** Text block follows **

Personally, I think AI could be wonderful in animating stories that just can’t be shown through standard movie storytelling due to expenses. I would LOVE to see the video Faith Smith (from Ringo’s **Black Tide Rising** series set to *Tub Thumping* that was talked about in the book. I laughed so hard at that scene.
And I typically read for the fun of it. Though occasionally, such as now, I read to expand my knowledge. Since they keep calling us “fascists” I figured I would go to the source and see exactly what the original fascist meant by the term, so I’m reading **The Autobiography Of Benito Mussolini** which I picked up from Gutenberg
I can think of several comics stories that would be wonderful if done well with AI, because they’ll never get made into a movie otherwise.
Not quite the same thing but I’ve also seen some fake movie trailers that are hilarious. There’s one guy on YouTube that has a whole series of movies re-done with Elvis in them. Everything from Night of the Living Dead to Planet of the Apes. They’re pretty well done.
Then there’s the AI trailer someone did for a disco version of LoTR titled ‘Lord of the Funk’. It apparently has Galadriel dressed in 70’s disco fashion among other things. I’ve yet to be brave enough to look at that one.
A “friend” sent the LotR One Funk to Rule them All video. Um, yeah. It’s brilliant, in a very warped and funky way. The fact that someone even made it causes me to fear for the future of civilization.
Could be worse….. LOTR meets Miami Vice…..
It’s scandalously fun, yes.
My feelings about AI are more…ambivalent than most people here, and with this being the last day before Christmas that I have no commitments, I don’t have time to argue them here. But I do want to say something about this point:
And I hear crazy things, like people saying you should watch an artist paint to be sure he does the painting himself, and not get it from AI.
If I’m good enough with the AI prompts to create a picture that you can’t tell is AI any other way, I’m almost certainly good enough with the AI prompts to use it to create a video of me painting that you won’t be able to tell is AI in any other way.
(Although, in my case, you don’t need it. You can just look at my paintings and be pretty sure that they’re nothing that an AI would ever create!)
This reminds me of the brilliant comedic character created by Matthew Holness: author, dreamweaver, visionary, plus actor, Garth Marenghi.

** End of Text block **

Brief 1: In the comments about AI and storytelling, which book is one commenter reading from Gutenberg?
Brief 2: Please continue the comments about AI and storytelling, picking up after the last one shown.

** Data listing follows **

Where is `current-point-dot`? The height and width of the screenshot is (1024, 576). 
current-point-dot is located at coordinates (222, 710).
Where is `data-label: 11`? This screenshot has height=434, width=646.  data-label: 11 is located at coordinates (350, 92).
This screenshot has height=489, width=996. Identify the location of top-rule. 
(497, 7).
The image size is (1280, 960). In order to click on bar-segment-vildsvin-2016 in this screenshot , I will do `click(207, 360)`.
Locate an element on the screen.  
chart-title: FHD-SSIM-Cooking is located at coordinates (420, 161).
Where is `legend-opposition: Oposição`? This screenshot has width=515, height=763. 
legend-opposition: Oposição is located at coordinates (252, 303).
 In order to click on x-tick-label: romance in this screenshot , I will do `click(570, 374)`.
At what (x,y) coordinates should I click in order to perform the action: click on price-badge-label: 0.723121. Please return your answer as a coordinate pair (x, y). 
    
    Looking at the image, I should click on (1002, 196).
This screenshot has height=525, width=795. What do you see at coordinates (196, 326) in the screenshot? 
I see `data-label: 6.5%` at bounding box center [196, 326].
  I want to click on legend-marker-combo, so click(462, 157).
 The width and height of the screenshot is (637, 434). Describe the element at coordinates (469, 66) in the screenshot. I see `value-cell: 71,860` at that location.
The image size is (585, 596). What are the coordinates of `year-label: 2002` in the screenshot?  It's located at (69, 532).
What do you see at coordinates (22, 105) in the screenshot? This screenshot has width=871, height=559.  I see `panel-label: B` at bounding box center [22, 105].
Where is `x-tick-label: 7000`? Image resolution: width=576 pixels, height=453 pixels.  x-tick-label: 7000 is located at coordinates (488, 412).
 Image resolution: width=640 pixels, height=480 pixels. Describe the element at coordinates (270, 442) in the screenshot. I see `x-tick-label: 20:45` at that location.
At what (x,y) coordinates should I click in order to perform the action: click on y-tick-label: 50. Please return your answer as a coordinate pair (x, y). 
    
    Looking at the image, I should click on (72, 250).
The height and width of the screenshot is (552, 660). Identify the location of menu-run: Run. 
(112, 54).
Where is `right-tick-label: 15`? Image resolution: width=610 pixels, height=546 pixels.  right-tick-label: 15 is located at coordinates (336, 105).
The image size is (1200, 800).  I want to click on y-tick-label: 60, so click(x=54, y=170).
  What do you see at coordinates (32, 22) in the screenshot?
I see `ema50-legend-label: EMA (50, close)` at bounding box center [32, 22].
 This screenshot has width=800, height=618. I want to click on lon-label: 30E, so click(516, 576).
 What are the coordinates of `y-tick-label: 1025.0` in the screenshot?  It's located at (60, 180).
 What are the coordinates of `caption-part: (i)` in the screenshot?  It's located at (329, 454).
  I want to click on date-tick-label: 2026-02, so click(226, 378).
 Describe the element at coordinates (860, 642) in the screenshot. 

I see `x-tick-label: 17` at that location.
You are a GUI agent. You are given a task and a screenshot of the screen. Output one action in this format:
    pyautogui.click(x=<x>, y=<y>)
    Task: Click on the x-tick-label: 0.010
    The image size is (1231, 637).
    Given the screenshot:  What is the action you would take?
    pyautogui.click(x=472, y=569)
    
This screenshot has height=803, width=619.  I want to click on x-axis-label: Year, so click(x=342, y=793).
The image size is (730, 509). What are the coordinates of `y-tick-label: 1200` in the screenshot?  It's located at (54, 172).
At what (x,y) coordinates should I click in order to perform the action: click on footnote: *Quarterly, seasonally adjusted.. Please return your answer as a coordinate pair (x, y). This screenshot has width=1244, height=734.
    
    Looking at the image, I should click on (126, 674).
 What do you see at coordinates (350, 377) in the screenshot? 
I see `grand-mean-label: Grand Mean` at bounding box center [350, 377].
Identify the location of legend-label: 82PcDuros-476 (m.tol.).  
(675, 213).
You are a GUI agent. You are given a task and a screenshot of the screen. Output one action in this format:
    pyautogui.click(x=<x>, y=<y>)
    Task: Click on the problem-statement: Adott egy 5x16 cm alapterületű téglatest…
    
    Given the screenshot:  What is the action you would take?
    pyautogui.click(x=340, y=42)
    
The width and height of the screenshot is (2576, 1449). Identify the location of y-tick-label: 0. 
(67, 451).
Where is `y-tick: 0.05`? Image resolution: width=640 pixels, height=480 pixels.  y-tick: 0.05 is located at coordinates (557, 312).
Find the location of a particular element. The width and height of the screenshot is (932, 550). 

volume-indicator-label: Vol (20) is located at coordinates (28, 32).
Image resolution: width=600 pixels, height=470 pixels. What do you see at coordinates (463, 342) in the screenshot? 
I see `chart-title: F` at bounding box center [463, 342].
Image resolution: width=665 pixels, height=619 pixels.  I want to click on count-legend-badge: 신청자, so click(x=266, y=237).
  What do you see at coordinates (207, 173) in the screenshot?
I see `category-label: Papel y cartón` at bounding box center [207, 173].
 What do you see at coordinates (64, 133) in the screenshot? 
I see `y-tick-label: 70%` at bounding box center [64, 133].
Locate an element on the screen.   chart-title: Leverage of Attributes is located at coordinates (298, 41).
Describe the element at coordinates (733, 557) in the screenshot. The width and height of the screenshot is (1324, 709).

** End of Data listing **

Exercise response 1: The Autobiography Of Benito Mussolini

Exercise response 2:
“I’m one of the few people you’ll meet who’ve written more books than they’ve read.”
https://getyarn.io/yarn-clip/264fbfd6-badb-414c-a74f-14414959d858
I have not tried to prompt any AI writing, but I have been playing around with local image generation for about a year now. And just like using DAZ Studio, it takes a good while to actually get the hang of it (instead of just typing in a prompt and pushing generate).
I’ve also combined the two. I recently took some old DAZ renders that were too dark (from my period of “must have realistic lighting even if it’s only candles and torches”) and ran them through an AI workflow to adjust the tone mapping. In under 10 minutes (including the time to set up the workflow once I found directions) I had the whole set fixed. Would have taken many hours to re-render all the images in DAZ. (If I ever find the time to figure out how to use controlnets, I can see a lot more combined approach going on, as making very specific poses is very hit or miss with AI gen images. Take DAZ render with pose, use controlnet based on render to feed into AI workflow, get SF/F scene the way it is in my head.)
Yep. And then video is another level.
I started reading because the house I grew up in was full of books. I kept reading because of the compelling characters I found in them.
AI is a pattern engine. It is very good, and getting better at taking a fleshed out character as describing how they will react in any given situation. I find it is less like stories than it is like a DnD campaign with well developed characters.
And if you want more of a character’s slice of life, it can be very good at that.